Exercises:
1. Reproduce verbatim the part of the bug-report thread on Mac crashes that opens with the words containing "Here's a tryserver" and closes with "on Mac OS X.".
2. Extend the bug-report thread on Cairo snapshots and Mac crashes by writing the passage that would follow its final line.

Selected text:
'''

However I do now have a	hunch:

As I understand it, a Cairo snapshot is	immutable.  My hunch is that
bug 721663's and this bug's crashes happen when data is altered	in the
midst of Core Graphics calls to draw objects (for example
CGImageMaskCreate()).  So using an immutable snapshot prevents these
changes from happening, thereby fixing the crashes.  That the crashes
happen only on OS X 10.5 may mean that on 10.6 and 10.7 the Core
Graphics calls make copies of the data before acting on it.

Andrea, do you think this is likely/possible?
Assignee: nobody → smichaud
Status: NEW → ASSIGNED
Attachment #608900 - Flags: review?(ranma42)
Attachment #608900 - Flags: review?(joe)
I've started tryserver builds, which should be available by tomorrow morning.
Here's a tryserver build made with my patch from comment #21:
http://ftp.mozilla.org/pub/mozilla.org/firefox/try-builds/smichaud@pobox.com-1eb583c860a1/try-macosx64/firefox-14.0a1.en-US.mac.dmg

By the way, there were no non-spurious test failures during the tryserver runs.
Attachment #608900 - Flags: review?(joe) → review?(jmuizelaar)
(Reporter)

Comment 24

6 years ago
It's #4 top browser crasher in 11.0 and #12 in 12.0b2 on Mac OS X.
Created attachment 612977 [details] [diff] [review]
Debug version of my patch

(Following up comment #21)

'''

Data listing:
'''

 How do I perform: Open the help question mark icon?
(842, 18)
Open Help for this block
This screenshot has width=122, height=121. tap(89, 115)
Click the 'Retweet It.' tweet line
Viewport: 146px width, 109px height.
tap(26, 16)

'''
'''

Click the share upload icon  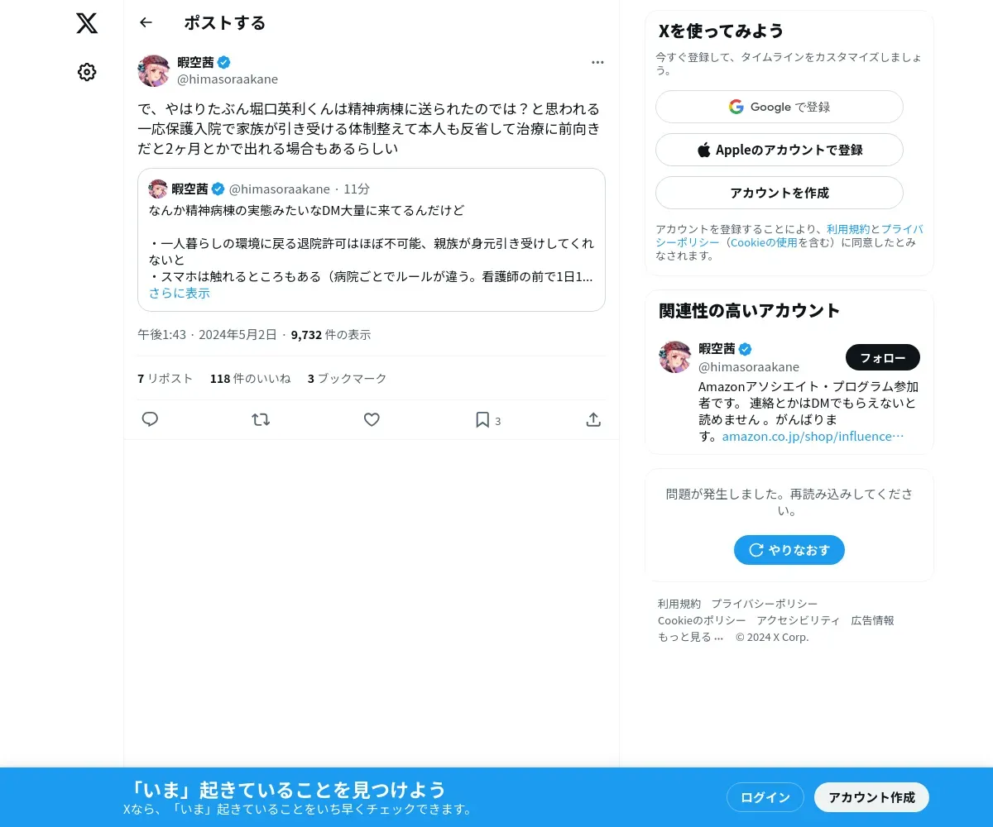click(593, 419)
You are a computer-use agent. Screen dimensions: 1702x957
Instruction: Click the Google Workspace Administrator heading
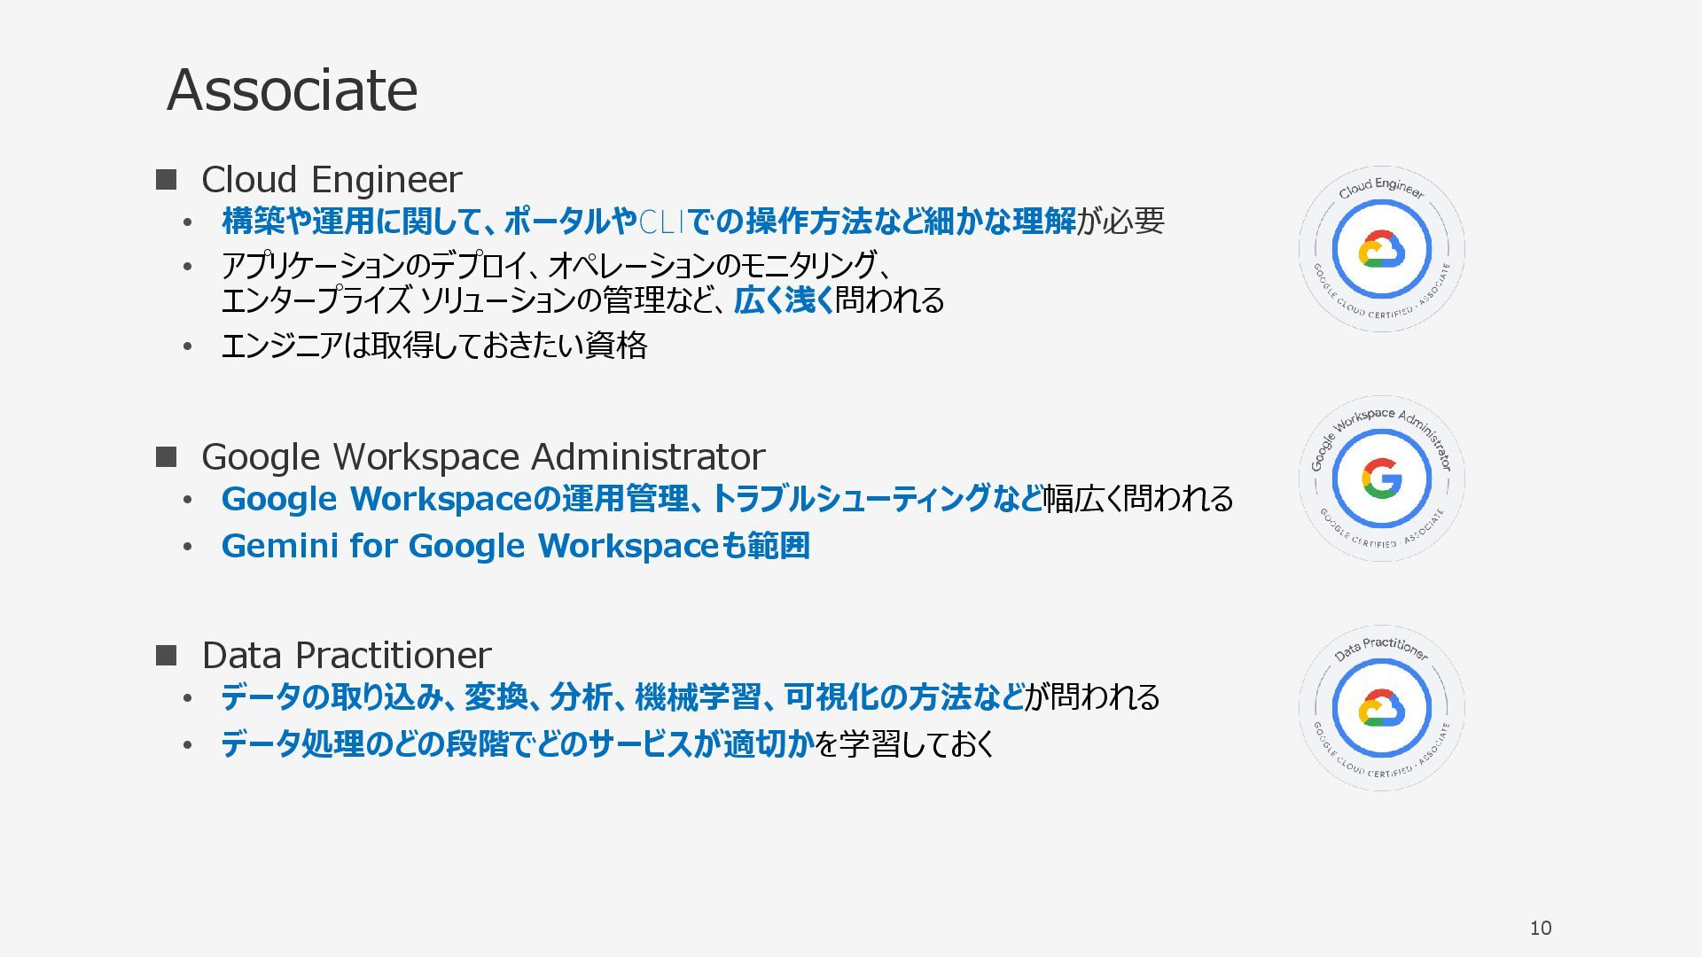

'''

Task-by-task outputs:
1.
Here's a tryserver build made with my patch from comment #21:
http://ftp.mozilla.org/pub/mozilla.org/firefox/try-builds/smichaud@pobox.com-1eb583c860a1/try-macosx64/firefox-14.0a1.en-US.mac.dmg

By the way, there were no non-spurious test failures during the tryserver runs.
Attachment #608900 - Flags: review?(joe) → review?(jmuizelaar)
(Reporter)

Comment 24

6 years ago
It's #4 top browser crasher in 11.0 and #12 in 12.0b2 on Mac OS X.

2.
> However I do now have a hunch:
>
> As I understand it, a Cairo snapshot is immutable.  My hunch is that
> bug 721663's and this bug's crashes happen when data is altered in
> the midst of Core Graphics calls to draw objects (for example
> CGImageMaskCreate()).  So using an immutable snapshot prevents these
> changes from happening, thereby fixing the crashes.

I've used this debugging patch to confirm my hunch.

On both OS X 10.5.8 and 10.6.8, following the STR from bug 721663
comment #3 causes the following sequence to be logged:

_cairo_surface_to_cgimage(1): Took snapshot 0x12a113cd0
_cairo_surface_snapshot_copy_on_write(1): surface 0x12a113cd0
_cairo_surface_to_cgimage(1): Took snapshot 0x12a113e20
_cairo_surface_snapshot_copy_on_write(1): surface 0x12a113e20
_cairo_surface_to_cgimage(1): Took snapshot 0x12a113f70
_cairo_surface_snapshot_copy_on_write(1): surface 0x12a113f70
_cairo_surface_to_cgimage(1): Took snapshot 0x12a1140c0
_cairo_surface_snapshot_copy_on_write(1): surface 0x12a1140c0
DataProviderReleaseCallback(): Done with snapshot 0x12a113e20
DataProviderReleaseCallback(): Done with snapshot 0x149016d10
DataProviderReleaseCallback(): Done with snapshot 0x12a113cd0
DataProviderReleaseCallback(): Done with snapshot 0x12a113f70
DataProviderReleaseCallback(): Done with snapshot 0x12a1140c0

This shows several cases of _cairo_surface_snapshot_copy_on_write()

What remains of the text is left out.